Objetivo declarado A:
Com base no trecho selecionado, explique em uma a três frases por que o apelante considera nula a decisão proferida pelo tribunal espanhol.

Trecho selecionado:
+ + +

3.2.- Mérito do recurso

No presente recurso defende o apelante que: “deverá ser revogada a douta sentença a quo, objeto deste recurso, e em consequência, determinar a reabertura e prosseguimento do processo de regulação das responsabilidades parentais, a reabertura e o prosseguimento dos processos de promoção e proteção e de inquérito, de acordo com o ordenado pela Ata de 05.02.2025, E articular com o douto tribunal a quo congénere espanhol o imediato regresso da menor AA a Portugal, por se ter ficado provado que é no nosso pais que a menor tinha a sua residência habitual, à guarda e cuidados do Apelante.”


Para tanto alega que:


- a sentença recorrida é nula porque não faz qualquer menção à cópia dos registos informáticos da TRACTIVE GPS que assinalam e provam a residência habitual da AA em Portugal, nos termos do art.º 615º, nº 1, al. d) do Cód. Proc. Civil;


- a Ata de 05.02.2025, da diligência realizada nos autos que constituem o apenso A, obrigava à realização de vários actos processuais com vista à obtenção de informação social sobre a menor AA, designadamente sobre a sua residência habitual, que não foram realizados pelo tribunal a quo, o que constitui uma nulidade processual, nos termos do art.º 615º, nº 1, al. d) do Cód. Proc. Civil;


- há erro de julgamento;


- a decisão proferida pelo Tribunal espanhol é nula porque não foi nomeado ao apelante um defensor oficioso naquele processo, o que era obrigatório.


1. Nulidade da decisão por omissão de pronúncia


Alega o recorrente que a decisão recorrida é nula, nos termos previstos no art.º 615º, nº 1, al. d) do Cód. Proc. Civil, porque na mesma não foi tido em conta o registo técnico-informático da aplicação TRACTIVE GPS, do qual o apelante entende que resulta que a sua filha AA residiu em Portugal, de modo permanente e contínuo, de Janeiro de 2024 até 21/10/2024, tendo estado à guarda e cuidados do pai.


Mais alega que a decisão recorrida também é nula, nos termos do citado preceito legal, porquanto não foram realizadas várias diligências probatórias, ordenadas na Ata de audiência de 5.02.2025, que teve lugar nos autos que constituem o Apenso A, designadamente a realização de relatórios sociais, a avaliação das dinâmicas familiares, entrevistas aos progenitores e aos agregados familiares, a análise técnica da situação de vida da menor AA, a leitura dos autos de ocorrência, a audição dos agentes da GNR do Posto de Local 1, que presenciaram os indícios constantes das queixas que o Apelante fez.


Alega ainda que o Tribunal a quo estava obrigado pelo art.º 13º, in fine, da Convenção de Haia a obter as informações sociais sobre a vida da menor AA, antes de proferir a douta decisão ora recorrida, e não o fez, o que constitui uma nulidade processual.


Vejamos se lhe assiste razão.

+ + +

Material:
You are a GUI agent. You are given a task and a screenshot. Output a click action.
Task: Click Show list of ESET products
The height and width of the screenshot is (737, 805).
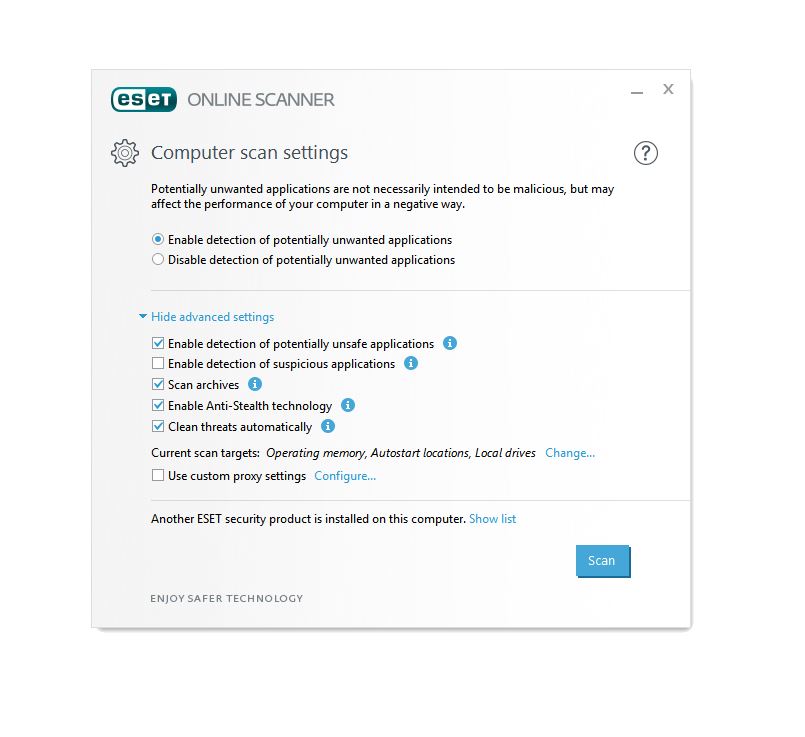coord(492,519)
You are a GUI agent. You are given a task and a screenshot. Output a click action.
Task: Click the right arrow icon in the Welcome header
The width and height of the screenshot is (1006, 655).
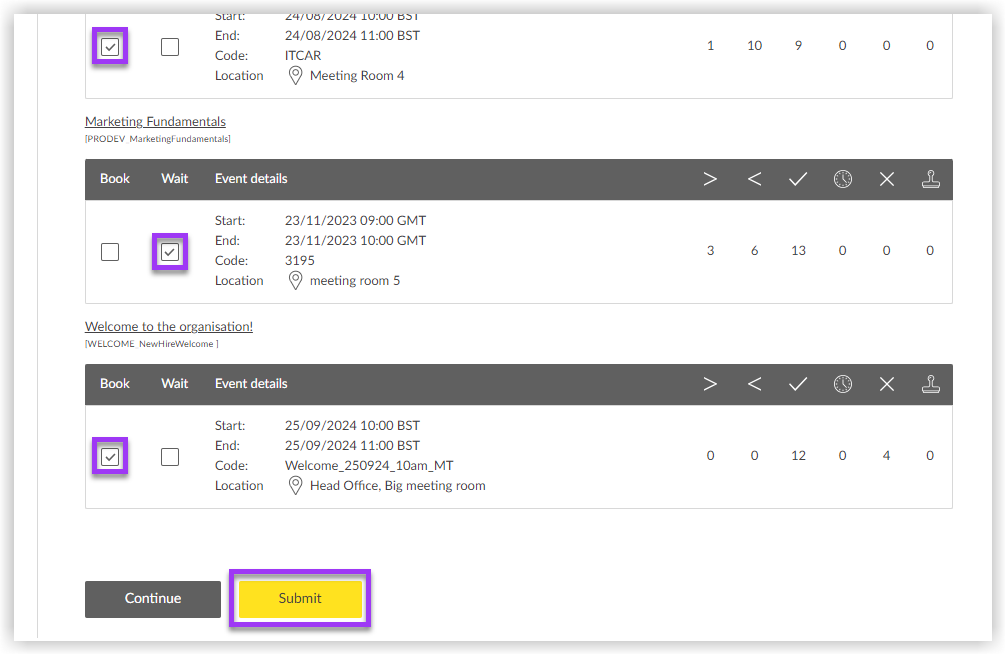710,384
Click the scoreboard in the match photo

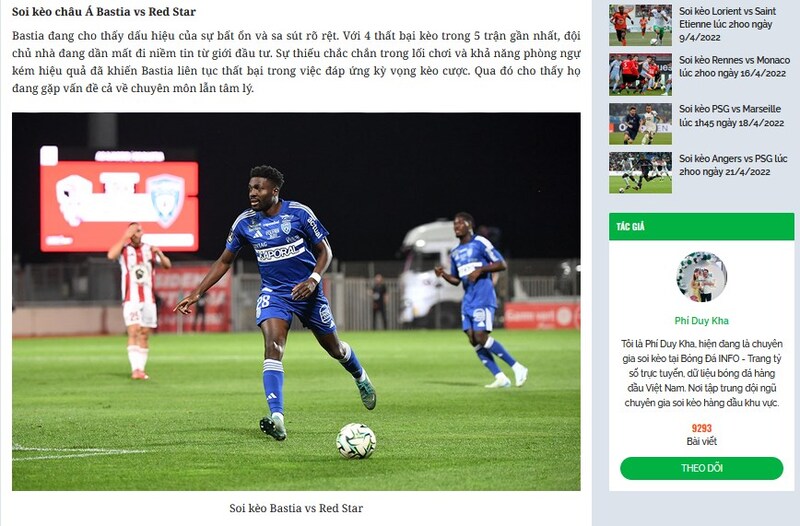(119, 199)
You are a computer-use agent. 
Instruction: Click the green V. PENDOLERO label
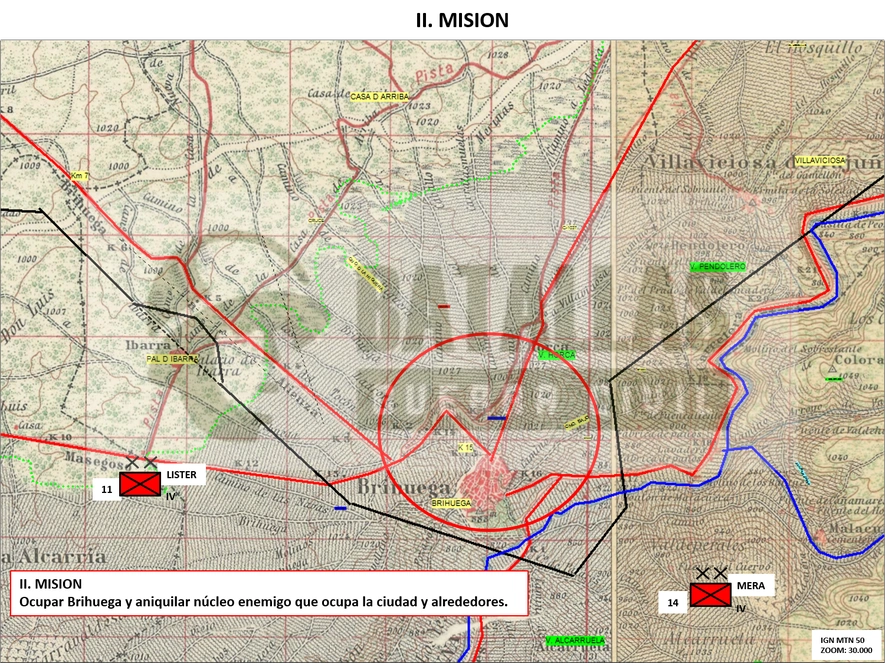[717, 266]
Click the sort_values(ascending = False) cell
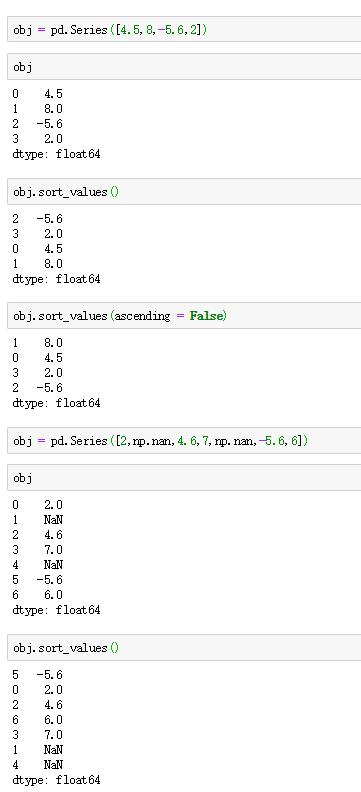The image size is (361, 792). click(184, 316)
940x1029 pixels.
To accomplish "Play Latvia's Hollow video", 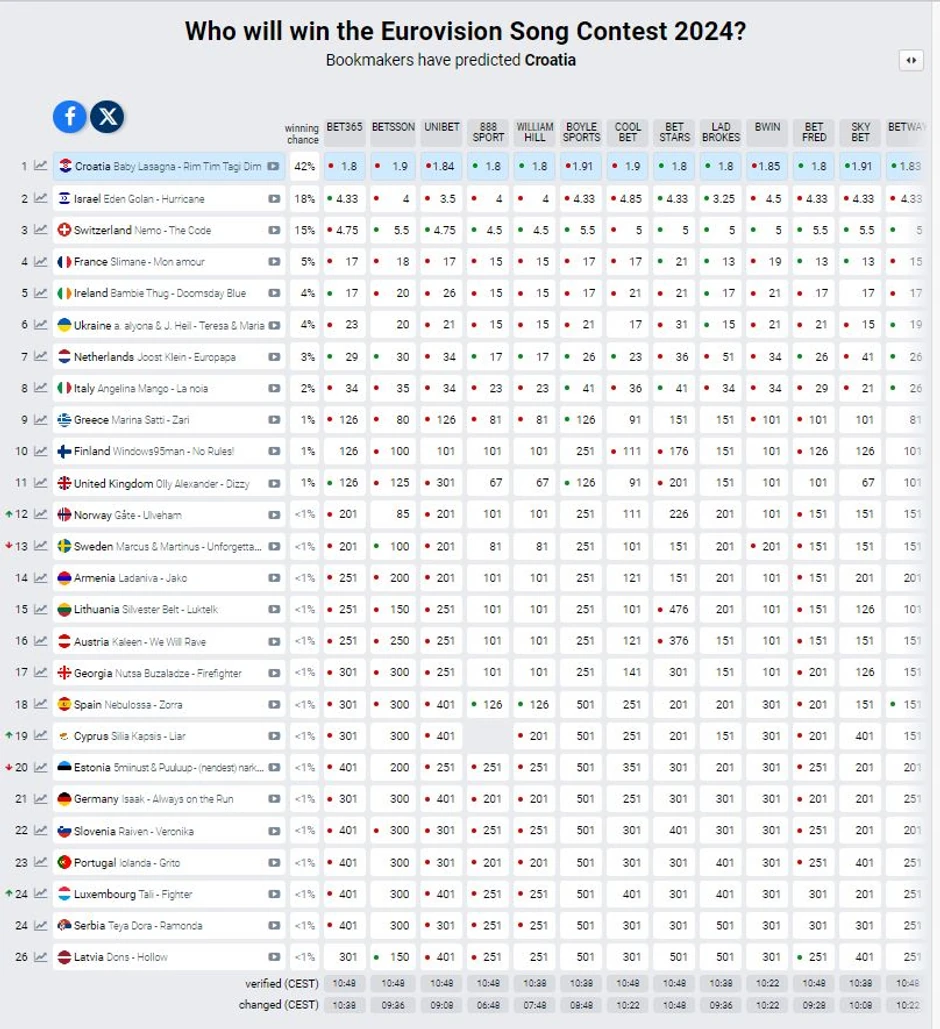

+ + +

Objetivo declarado B:
Extraia da listagem, sem nenhuma alteração, as linhas que começam na que contém "You are a computer-use agent." e terminam no fim da listagem, incluindo ambas as extremidades. Deixe as imagens fora da resposta.

Resposta do exercício A:
O apelante considera nula a decisão do tribunal espanhol porque não lhe foi nomeado um defensor oficioso naquele processo. Segundo ele, essa nomeação era obrigatória.

Resposta do exercício B:
You are a computer-use agent. 
Instruction: Click the green V. PENDOLERO label
[717, 266]
Click the sort_values(ascending = False) cell
The image size is (361, 792). click(184, 316)
940x1029 pixels.
To accomplish "Play Latvia's Hollow video", 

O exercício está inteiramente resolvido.